How is your crowd-sourced project different from one that is created by a single artist/creator?
Our crowd-sourced project starts off with an intent and approach to the whole concept which is versatile. We tried not give a lot of restrictions so the participants have the freedom to express themselves. Our end goal is unpredictable and changes every time we receive a response from the participants, so there was no definite outcome to the whole artwork. Every contribution adds value to the whole collage hence, it is dynamic process of a doing crowd-sourced art. Majority of the control of the direction and outcome of the artwork is depended on the participants which is determined by the layout and perimeters are formed by the creators on the platform.
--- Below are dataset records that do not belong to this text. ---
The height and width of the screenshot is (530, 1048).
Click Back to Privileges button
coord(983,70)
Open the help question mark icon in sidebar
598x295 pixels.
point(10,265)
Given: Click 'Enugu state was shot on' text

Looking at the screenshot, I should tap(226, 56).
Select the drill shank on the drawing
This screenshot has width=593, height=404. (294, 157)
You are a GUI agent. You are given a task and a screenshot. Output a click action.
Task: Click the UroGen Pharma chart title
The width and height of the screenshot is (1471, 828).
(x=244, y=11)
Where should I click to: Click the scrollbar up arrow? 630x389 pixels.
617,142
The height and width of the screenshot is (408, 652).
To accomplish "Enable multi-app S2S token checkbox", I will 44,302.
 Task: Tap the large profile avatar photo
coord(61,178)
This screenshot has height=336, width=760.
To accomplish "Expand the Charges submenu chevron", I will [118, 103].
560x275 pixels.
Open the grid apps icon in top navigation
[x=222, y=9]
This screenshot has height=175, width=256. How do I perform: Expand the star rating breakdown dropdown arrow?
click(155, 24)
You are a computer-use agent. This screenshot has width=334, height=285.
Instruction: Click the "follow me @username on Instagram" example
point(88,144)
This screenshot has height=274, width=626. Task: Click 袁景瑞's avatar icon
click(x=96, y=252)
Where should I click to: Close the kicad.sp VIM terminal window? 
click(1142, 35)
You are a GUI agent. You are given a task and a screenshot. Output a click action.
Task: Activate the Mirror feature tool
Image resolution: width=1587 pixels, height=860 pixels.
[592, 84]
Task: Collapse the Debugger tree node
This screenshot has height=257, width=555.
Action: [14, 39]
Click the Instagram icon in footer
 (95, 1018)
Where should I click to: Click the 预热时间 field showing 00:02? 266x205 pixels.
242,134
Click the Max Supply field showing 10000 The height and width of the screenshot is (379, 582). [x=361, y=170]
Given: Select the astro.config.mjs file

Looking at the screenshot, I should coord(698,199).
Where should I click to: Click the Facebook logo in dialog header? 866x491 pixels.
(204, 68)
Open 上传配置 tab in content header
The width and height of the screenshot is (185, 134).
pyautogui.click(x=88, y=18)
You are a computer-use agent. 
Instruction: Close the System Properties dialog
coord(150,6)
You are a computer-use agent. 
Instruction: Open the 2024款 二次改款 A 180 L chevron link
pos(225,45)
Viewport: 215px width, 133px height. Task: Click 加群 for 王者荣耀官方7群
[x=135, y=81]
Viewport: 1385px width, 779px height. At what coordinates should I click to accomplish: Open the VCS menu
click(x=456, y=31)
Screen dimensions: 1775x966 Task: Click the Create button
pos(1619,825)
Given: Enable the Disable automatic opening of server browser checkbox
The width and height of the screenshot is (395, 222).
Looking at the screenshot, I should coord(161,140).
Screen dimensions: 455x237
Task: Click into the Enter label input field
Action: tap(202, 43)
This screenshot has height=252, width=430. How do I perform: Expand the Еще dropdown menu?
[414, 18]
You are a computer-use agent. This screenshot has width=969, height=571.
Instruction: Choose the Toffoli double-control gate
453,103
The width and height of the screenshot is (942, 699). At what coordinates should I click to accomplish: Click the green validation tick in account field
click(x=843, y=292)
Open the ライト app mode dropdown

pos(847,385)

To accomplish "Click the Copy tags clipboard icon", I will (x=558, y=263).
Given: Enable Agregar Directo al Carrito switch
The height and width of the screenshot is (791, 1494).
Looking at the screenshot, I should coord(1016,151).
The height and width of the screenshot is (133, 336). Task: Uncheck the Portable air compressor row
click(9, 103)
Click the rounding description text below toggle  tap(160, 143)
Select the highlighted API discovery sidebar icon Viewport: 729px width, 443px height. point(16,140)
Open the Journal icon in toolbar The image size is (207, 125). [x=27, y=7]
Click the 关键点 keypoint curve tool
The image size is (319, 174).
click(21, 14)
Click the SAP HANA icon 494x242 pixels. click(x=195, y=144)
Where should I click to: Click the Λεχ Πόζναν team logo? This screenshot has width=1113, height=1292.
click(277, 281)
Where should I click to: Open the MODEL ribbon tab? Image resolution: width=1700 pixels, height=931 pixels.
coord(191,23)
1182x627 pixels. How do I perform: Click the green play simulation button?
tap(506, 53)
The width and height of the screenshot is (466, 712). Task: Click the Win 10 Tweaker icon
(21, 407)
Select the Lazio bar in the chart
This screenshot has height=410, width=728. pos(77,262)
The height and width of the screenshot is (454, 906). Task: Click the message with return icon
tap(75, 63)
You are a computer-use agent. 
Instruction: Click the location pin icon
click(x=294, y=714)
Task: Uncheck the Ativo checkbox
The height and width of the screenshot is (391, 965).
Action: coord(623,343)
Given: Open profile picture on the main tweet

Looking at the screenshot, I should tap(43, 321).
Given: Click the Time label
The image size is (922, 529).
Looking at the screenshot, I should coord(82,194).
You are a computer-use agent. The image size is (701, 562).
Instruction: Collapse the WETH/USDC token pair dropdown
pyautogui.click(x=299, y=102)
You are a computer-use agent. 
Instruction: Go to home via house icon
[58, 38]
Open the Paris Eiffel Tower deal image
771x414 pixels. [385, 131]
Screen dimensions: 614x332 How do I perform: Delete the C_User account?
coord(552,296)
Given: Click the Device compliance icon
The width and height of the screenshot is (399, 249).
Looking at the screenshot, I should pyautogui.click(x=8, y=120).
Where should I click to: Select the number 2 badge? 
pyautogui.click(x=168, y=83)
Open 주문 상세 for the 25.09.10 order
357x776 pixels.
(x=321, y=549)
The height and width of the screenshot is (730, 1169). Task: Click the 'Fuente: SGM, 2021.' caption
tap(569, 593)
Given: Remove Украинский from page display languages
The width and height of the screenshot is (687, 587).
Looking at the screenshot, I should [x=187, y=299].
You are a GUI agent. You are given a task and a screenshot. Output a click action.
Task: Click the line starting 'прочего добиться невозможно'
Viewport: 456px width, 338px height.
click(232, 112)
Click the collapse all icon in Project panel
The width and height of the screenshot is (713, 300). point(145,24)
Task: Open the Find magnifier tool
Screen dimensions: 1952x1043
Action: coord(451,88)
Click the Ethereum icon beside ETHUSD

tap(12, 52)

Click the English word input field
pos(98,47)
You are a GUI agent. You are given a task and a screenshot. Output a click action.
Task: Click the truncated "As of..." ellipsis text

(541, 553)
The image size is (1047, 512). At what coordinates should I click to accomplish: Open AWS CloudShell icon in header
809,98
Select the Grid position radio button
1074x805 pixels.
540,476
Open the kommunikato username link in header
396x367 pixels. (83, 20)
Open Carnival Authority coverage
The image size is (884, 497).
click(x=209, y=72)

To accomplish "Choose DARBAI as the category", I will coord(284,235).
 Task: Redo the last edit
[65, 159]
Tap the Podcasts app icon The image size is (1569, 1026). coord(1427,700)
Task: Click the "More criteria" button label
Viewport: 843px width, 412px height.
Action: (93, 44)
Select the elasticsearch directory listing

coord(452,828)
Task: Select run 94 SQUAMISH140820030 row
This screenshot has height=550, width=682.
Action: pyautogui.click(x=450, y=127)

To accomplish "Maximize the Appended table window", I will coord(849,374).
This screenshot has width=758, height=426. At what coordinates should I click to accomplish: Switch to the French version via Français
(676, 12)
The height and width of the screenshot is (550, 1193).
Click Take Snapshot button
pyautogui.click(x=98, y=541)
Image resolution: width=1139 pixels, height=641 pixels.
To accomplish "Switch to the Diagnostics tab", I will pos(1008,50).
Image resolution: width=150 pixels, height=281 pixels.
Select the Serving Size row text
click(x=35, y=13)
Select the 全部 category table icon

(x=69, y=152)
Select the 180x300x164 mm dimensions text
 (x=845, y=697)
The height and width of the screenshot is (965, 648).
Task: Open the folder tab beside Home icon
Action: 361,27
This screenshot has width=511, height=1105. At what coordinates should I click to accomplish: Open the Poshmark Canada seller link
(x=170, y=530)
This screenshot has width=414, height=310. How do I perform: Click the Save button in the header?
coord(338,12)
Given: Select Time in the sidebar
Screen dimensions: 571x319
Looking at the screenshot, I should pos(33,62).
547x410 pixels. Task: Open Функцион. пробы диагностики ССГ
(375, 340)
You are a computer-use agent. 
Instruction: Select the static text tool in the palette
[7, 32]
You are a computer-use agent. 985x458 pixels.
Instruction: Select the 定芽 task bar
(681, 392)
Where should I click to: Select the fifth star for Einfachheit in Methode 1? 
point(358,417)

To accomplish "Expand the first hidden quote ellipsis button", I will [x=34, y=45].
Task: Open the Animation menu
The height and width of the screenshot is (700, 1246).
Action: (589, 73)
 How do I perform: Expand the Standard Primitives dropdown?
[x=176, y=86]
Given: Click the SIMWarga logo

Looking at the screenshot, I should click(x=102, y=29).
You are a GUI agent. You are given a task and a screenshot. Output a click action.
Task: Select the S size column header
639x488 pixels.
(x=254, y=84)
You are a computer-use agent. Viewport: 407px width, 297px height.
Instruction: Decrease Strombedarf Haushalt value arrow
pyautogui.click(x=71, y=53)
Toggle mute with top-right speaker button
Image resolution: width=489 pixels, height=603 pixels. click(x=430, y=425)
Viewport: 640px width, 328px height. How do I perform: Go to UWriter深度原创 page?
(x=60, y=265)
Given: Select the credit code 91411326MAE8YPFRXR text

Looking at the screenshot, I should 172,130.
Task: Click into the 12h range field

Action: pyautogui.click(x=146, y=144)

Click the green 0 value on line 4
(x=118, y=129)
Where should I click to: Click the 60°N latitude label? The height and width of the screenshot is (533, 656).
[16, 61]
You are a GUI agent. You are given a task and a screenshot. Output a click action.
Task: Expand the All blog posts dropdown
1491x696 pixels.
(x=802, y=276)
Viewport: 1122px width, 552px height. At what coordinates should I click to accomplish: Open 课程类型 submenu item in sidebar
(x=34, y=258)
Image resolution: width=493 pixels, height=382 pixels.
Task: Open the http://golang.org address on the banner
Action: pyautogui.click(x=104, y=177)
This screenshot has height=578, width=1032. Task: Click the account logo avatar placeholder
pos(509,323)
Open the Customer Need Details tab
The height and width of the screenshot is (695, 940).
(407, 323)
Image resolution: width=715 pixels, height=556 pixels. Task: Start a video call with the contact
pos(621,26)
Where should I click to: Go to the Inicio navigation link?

A single artist/creator usually have an end goal to the whole process but not necessarily. However, the process of doing the artwork won’t be so dynamic as there isn’t a crowd to control the direction of the artwork freely. Hence, the process of the artwork is not as ever-changing and the end goal is most likely predictable since the creator have the upper hand of the overall work.
Inspiration for our crowd-sourced artwork: Sketch Aquarium
Art Science Museum – Sketch Aquarium
The Art Science Museum created an interactive augmented reality platform which is an aquarium where visitors are allowed to create their own version of animals by drawing from their imagination that can be scanned and transform from 2D piece into a movable 3D piece which will be placed into this AR platform. The objective is to ignite the visitor’s creative spark and create a collage of all the unique contribution of the visitors into this AR ecosystem that is enhanced with subtle background music and LED lights projected onto a screen. Each artwork is unique individually and all of the contribution of the visitors creates a beautiful ecosystem with a variety of species and colours.
Hence, giving the participants the freedom to contribute to the outcome of the artwork can be unpredictable and dynamic as an end goal. However, it’s one of the unique yet challenging feature of doing a crowd-sourced artwork as a creator or project initiator.